雑感アウトプット

アニメ、映画、漫画、小説、学術書等々の雑多な感想の書き残し。

『おおかみこどもの雨と雪』雑感

金曜ロードショーにて放映された『おおかみこどもの雨と雪』視聴しました。
感想を一言で言えば、良かったです。本当に良かった。細田守作品は『時をかける少女』、『サマーウォーズ』をともに観たのですが、正直、印象はイマイチだったんですね。割と小さい頃に観たからというのもあるかもしれませんが。そのモチベーションで本作の初見に臨んだのですが、見事に期待を上回ってくれました。

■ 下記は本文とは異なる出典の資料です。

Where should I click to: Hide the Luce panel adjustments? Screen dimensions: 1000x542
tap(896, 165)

親にとって、子どもの成長と変化をひたすら受け入れ、見守る姿勢は、積極的に教育にコミットすることよりも、より多大な疲弊と困難を強いるものです。だからこそ、母は強い。そんな気がします。
子ども2人の対比も、繊細かつ振り切ったタッチをもって絶妙に描かれていました。雪視点のナレーションや、学校と山へ分岐する家の前の分かれ道など、結末を暗示させる要素が中盤から色濃く表れてはいましたが、個人的には納得のいくラストになったと考えています。

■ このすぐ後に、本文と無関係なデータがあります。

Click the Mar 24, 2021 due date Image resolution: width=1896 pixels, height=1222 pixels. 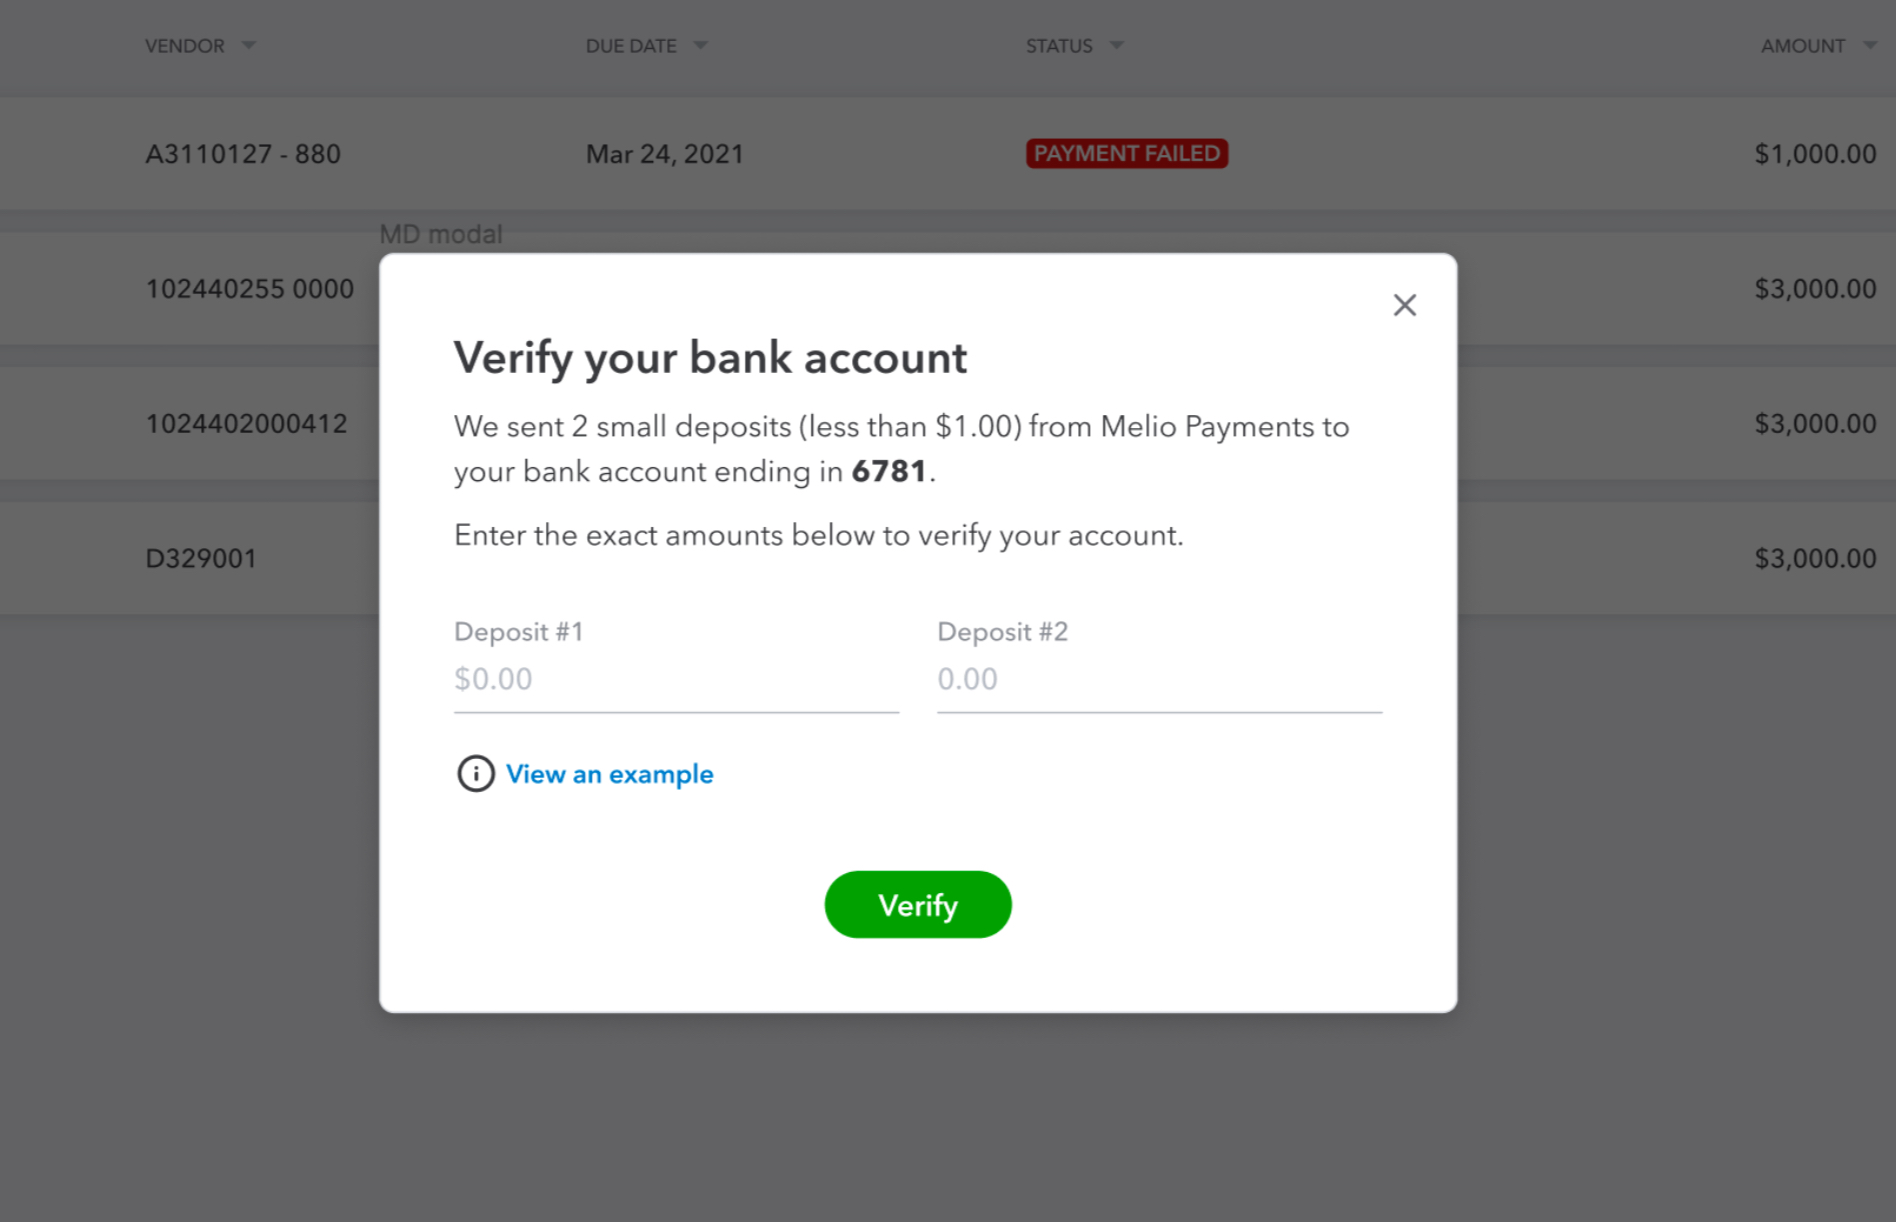click(664, 153)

演出としては、無音・無声のカットの多用が印象的でした。キャラの心象と視聴者の情念とを相互に滲み込ませるような、独特の間と雰囲気を生み出すのに、効果的に機能していたと思います。
あとは何と言っても動物作画。『SHIROBAKO』以来、特にリアルな動物の作画を意識してしまうのですが、例の馬のカットを担当した井上俊之さんが本作に関わっているということもあり、素晴らしい動物の動きが体現されています。生々しくも野性味と活力に満ちた諸動物の動きは、どこか緊迫したバイタリティを感じさせます。これほどまでに動物の描写において質・量ともに高次元のアニメ作品は、私の知る限り他にありません。
改めて細田監督のセンスと手書きアニメーションの魅力を教えてくれる作品となりました。できれば新作も観てみたいですね。